His hairline is rather unique, with a large widow’s peak; his imposing face is somewhat serious and severe, with creases above his brow and downturned lips. It was during the Antonine period that this veristic posing became widely used: expressionless, placid and smooth-skinned faces became replaced by physiognomies lined with age, showing emotion and expression. His facial hair is subtly rendered with curled stubble around the jaw line and the suggestion of a moustache, very similar to styling of the 2nd-century depiction of the Roman Emperor Commodus now kept at the J. Paul Getty Museum, Los Angeles.

He is draped in a thick fabric exomis or chiton, his chest left bare, another feature of the period. The subtle contouring of his sternum giving a particularly lifelike quality. This sculpture is very well preserved, with a pink-beige coloured patina and some mottling of the surface. There are only two small naturally occurring interstices under the inner corner of the left eye and to the right under the outside corner of the same eye. These interstices would have been filled in with marble-dust stucco and smoothed over. The entire head would then have been painted, as was the norm for sculpture in antiquity.
 

Published

“The Acquisitive Eye”, House & Garden, March 1985, p104.
John Richardson: at Home, Rizzoli, New York, 2019, p106. (photographed)
 

Provenance

Previously in a 17th- or 18th-century European Private Collection
(based on restoration techniques and handwritten note which may refer to an old inventory number).
Private Collection of Sir John Richardson (1924–2019) from at least 1985
(there is a photo of the bust in Richardson’s home taken circa March 1985).
He eclectically collected art from antiquity to contemporary throughout his life.
ALR: S00205480, With IADDA Certificate, this item has been checked against the Interpol database.
 

Note on the Provenance

John Patrick Richardson was born in London in 1924 to Sir Wodehouse Richardson and Patty (née Crocker) Richardson. His father was a Quarter-Master General in the Boer War and the founder of the Army & Navy Stores in Britain. Sir Richardson died when John was five years old.

He was sent away to boarding school and then enrolled at the Slade School of Fine Art at age sixteen to pursue his artistic ambitions. At the outbreak of WWII, Richardson was called up for military service in the Irish Guards but very quickly contracted rheumatic fever and was invalided out of the army. He spent the rest of the war in London with his mother and siblings, working as an industrial designer and later writing for The New Observer.

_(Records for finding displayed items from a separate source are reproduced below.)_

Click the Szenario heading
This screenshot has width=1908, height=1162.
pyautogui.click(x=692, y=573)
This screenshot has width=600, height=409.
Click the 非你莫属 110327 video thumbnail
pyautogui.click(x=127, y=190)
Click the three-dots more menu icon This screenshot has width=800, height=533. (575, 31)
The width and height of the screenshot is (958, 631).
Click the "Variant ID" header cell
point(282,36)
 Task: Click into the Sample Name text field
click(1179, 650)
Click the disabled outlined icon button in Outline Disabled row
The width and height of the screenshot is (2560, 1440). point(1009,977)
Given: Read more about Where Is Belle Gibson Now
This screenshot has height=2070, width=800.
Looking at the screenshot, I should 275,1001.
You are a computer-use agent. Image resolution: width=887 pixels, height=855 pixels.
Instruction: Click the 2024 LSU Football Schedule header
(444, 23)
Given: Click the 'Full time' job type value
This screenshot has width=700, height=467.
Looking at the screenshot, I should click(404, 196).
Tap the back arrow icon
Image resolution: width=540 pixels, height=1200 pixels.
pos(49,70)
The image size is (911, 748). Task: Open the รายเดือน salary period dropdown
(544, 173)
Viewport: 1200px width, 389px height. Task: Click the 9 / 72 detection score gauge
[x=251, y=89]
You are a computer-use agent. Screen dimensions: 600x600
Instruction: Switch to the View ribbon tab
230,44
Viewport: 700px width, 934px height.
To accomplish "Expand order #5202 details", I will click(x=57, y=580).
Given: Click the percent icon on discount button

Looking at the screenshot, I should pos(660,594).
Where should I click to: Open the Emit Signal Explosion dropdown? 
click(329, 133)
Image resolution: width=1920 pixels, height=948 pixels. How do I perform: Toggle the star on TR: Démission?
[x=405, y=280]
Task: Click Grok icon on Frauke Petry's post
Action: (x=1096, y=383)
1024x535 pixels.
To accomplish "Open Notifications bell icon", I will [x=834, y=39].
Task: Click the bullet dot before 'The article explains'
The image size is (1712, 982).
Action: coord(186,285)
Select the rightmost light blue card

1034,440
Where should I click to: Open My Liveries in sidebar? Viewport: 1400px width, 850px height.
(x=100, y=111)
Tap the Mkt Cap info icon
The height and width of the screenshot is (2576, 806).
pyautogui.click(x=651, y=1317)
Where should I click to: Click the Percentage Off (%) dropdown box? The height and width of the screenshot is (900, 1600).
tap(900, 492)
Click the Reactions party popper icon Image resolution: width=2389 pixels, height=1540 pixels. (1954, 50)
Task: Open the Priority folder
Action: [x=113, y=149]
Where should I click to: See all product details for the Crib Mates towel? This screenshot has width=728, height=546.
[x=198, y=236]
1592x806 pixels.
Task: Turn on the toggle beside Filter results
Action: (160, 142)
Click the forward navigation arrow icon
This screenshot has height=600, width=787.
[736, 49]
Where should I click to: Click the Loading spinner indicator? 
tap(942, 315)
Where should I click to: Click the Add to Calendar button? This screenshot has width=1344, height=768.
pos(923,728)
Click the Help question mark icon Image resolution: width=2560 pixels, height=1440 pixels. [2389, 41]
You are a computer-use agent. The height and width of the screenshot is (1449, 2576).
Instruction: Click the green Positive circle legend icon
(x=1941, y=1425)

In 1949, Richardson met collector and art historian Douglas Cooper. Despite the age different, they would become a powerful couple for the next ten years, and in 1952 they purchased the Chateau de Castille in the South of France. Cooper introduced Richardson to many artists, including Picasso, Léger, and Braque who would all become close circle of friends.

In 1960, Richardson left Cooper and moved to New York City where he would organize several important exhibitions on Picasso and Braque. London-based auction house Christie’s asked Richardson to open their New York office and appointed him to run it for the next nine years. Following his time at Christie’s, Richardson joined M. Knoedler & Co. where he oversaw 19th and 20th century paintings.

In 1980, John Richardson decided to dedicate himself to writing and focused on the biography of Picasso that he had begun thinking about during his years in France. The first of four planned volumes, A Life of Picasso, was published in 1991 and won a Whitbread Award. The second volume was published in 1996, and the third in 2007. Volume four was still in progress upon his death in 2019. Richardson was knighted by Queen Elizabeth in 2012 for his service to the arts. In addition to the Picasso biographies, Richardson wrote a memoir in 1999, The Sorcerer’s Apprentice, and published a collection of essays in 2011 titled Sacred Monsters, Sacred Masters.